- Problem details:
Exactly reproduce the lines from the line containing "Task: Open options" to the end of the data below, inclusive, and nothing else.

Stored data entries
════
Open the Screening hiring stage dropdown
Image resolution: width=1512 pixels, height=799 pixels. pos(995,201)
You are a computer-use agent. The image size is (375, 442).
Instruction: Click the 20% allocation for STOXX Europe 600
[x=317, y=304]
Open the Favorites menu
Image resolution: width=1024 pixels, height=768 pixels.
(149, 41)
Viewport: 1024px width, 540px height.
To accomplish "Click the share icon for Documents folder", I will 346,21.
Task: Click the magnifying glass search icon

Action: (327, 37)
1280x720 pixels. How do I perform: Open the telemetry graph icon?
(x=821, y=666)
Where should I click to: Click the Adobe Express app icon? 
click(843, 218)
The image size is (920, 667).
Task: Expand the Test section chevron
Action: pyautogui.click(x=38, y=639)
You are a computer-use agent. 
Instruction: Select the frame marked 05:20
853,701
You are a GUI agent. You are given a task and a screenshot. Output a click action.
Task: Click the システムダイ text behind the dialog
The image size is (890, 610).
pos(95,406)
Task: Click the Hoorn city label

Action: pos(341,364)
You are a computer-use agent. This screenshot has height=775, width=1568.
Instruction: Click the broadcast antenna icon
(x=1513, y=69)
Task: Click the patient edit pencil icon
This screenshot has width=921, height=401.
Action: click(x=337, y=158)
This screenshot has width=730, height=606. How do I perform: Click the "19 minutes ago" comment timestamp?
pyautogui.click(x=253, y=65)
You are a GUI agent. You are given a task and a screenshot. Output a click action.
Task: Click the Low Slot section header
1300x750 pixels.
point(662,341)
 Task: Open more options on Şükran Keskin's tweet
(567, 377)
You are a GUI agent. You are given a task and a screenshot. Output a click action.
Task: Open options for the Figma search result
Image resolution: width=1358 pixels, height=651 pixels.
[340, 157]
════
- Response to the task:
Task: Open options for the Figma search result
Image resolution: width=1358 pixels, height=651 pixels.
[340, 157]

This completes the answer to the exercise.